Çocuklar günün büyük bir bölümünü okulda geçirmektedirler. Açlığa yetişkinler kadar dayanamayan çocuklar öğün atlandığında daha fazla abur cubur yeme eğilimine girerler. Zararlı atıştırmalıkların tüketilmesinin önlenmesi için beslenme çantası hazırlanmalıdır. Beslenme çantasında taşınması kolay ve besleyici değeri yüksek besinler olmalıdır.  Beslenme saatlerinde; patates kızartması, çikolata, cips, gazlı içecekler ve hazır meyve suları yerine; peynir, yumurta, taze sebze ve meyve, kuru meyve gibi , süt, ayran, taze sıkılmış meyve suyunun tercih edilmesi konusunda öğretmenler ile veliler işbirliği içerisinde bulunmalıdır.

Çocukların okul kantinleri, büfe gibi yerlerden satın aldıkları besinlerin seçiminde de dikkatli olmaları gerekmektedir. Açıkta satılan gıdalar yeterince temiz ve güvenilir değildir ve uygun koşullarda muhafaza edilmediklerinde çabuk bozulma riski taşırlar. Çocuklara aldıkları ürünlerin ambalajlı olmasına ve son kullanım tarihinin geçmemiş olmasına dikkat etmeleri gerektiği öğretilmeli, etiket okuma alışkanlığı kazandırılmalıdır.

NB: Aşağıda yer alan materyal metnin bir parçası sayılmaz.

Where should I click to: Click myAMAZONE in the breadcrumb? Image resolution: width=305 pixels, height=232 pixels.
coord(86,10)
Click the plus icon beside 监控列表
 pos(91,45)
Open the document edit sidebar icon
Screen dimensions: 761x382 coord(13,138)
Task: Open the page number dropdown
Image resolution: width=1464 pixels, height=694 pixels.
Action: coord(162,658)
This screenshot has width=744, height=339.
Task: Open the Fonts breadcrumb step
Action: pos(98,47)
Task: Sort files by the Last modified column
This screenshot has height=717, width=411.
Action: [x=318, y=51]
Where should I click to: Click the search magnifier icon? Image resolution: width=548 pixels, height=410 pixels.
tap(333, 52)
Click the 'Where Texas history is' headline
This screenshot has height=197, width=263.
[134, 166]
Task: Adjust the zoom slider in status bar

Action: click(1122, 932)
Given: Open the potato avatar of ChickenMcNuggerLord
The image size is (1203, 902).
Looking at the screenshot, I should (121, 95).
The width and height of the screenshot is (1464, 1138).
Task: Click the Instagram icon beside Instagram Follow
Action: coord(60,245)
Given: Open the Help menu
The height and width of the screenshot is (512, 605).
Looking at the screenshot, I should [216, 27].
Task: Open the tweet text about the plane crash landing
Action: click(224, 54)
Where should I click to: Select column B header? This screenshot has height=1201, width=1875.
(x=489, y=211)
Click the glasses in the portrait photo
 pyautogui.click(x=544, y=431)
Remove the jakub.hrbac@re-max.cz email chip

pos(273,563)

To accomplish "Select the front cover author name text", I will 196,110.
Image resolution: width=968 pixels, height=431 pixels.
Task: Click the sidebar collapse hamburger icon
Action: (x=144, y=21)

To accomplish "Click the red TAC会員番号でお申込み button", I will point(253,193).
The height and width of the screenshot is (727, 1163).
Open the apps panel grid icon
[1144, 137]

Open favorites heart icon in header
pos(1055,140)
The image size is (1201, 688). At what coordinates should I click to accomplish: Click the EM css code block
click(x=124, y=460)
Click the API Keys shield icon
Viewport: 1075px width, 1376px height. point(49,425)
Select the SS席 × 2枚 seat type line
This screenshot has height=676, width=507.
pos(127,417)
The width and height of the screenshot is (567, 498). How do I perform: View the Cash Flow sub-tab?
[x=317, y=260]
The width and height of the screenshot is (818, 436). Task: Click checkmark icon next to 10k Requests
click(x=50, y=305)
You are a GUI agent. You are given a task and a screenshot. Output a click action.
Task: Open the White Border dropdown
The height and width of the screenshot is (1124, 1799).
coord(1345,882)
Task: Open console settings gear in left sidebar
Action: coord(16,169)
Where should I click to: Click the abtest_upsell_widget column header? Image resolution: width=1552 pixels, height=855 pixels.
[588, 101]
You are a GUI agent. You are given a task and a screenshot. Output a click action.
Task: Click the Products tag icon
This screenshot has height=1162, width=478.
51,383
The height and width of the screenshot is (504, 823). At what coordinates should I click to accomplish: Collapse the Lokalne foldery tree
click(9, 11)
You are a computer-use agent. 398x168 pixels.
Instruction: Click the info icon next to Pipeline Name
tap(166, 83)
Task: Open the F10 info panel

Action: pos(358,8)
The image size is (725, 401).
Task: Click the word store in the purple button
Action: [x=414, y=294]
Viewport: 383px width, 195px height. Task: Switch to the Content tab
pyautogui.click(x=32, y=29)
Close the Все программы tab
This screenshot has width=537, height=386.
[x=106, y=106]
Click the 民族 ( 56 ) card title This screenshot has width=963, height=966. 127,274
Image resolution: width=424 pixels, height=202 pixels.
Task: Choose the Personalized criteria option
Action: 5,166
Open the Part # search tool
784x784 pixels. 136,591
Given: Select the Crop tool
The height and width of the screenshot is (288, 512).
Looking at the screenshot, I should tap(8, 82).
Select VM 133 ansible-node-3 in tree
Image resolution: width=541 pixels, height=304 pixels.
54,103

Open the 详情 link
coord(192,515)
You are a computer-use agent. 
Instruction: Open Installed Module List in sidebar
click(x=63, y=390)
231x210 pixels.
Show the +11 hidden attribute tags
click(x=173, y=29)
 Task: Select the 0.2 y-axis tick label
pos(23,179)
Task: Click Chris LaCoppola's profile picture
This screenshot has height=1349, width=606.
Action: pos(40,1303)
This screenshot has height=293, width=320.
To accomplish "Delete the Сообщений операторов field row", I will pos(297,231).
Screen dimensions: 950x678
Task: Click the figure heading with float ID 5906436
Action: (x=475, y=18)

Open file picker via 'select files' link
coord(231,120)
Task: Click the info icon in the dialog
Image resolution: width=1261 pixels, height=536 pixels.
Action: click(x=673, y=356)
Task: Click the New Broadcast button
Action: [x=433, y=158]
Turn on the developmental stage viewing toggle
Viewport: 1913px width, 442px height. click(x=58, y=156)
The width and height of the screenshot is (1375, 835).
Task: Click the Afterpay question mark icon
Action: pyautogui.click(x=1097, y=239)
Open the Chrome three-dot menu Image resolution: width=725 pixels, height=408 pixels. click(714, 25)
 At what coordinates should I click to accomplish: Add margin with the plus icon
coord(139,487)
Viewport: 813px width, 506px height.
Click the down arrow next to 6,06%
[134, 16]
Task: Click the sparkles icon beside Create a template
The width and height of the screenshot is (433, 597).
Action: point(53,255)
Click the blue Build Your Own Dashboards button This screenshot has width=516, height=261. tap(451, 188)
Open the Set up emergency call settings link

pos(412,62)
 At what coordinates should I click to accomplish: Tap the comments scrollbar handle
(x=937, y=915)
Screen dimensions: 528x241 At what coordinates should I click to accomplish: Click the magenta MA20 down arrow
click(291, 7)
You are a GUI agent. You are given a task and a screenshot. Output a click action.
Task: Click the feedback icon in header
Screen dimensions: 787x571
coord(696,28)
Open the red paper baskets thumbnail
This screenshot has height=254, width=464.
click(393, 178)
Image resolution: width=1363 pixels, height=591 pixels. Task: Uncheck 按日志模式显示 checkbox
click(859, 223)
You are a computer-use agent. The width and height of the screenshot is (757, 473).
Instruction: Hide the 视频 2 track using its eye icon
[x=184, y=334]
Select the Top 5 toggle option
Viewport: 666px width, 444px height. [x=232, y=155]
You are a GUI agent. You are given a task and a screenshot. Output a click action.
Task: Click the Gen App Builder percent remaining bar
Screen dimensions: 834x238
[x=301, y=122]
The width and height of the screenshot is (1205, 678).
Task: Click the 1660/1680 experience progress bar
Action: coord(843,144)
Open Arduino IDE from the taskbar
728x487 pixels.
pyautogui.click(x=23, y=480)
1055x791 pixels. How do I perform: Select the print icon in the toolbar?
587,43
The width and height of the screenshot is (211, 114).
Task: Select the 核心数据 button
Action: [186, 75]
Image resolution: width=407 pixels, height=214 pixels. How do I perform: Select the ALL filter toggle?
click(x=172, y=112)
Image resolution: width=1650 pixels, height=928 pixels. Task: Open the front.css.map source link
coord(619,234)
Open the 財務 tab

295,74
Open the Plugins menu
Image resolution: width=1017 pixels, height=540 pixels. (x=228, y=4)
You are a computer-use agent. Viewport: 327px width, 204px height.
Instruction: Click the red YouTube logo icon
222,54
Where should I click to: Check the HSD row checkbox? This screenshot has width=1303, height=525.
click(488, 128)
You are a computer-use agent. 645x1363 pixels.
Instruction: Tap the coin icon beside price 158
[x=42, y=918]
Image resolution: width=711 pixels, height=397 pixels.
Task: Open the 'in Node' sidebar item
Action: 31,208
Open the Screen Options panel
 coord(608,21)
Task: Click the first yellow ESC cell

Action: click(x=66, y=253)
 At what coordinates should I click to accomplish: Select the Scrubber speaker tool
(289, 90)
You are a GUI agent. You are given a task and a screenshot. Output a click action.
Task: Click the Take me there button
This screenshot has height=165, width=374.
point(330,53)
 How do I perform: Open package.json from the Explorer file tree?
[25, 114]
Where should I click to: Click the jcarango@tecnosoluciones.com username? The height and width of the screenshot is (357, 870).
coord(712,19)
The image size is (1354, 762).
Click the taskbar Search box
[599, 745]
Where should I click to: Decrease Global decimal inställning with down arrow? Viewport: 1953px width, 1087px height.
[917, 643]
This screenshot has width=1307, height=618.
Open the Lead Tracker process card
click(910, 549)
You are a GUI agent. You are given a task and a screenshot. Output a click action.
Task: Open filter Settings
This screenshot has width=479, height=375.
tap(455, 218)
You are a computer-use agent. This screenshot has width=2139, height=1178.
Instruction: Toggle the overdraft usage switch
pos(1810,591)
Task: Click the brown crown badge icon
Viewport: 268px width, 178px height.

Sağlıklı yaşam tarzının benimsenmesinde, yeterli dengeli beslenme ile fiziksel aktivite bir bütün olarak düşünülmeli; çocukların uzun süreli televizyon seyretmesi, bilgisayar, tablet kullanması önlenmeli, çocuklar fiziksel aktivitelerini arttırıcı faaliyetlere teşvik edilmeli, el yıkama ve diş fırçalama alışkanlığının kazandırılmalıdır” dedi.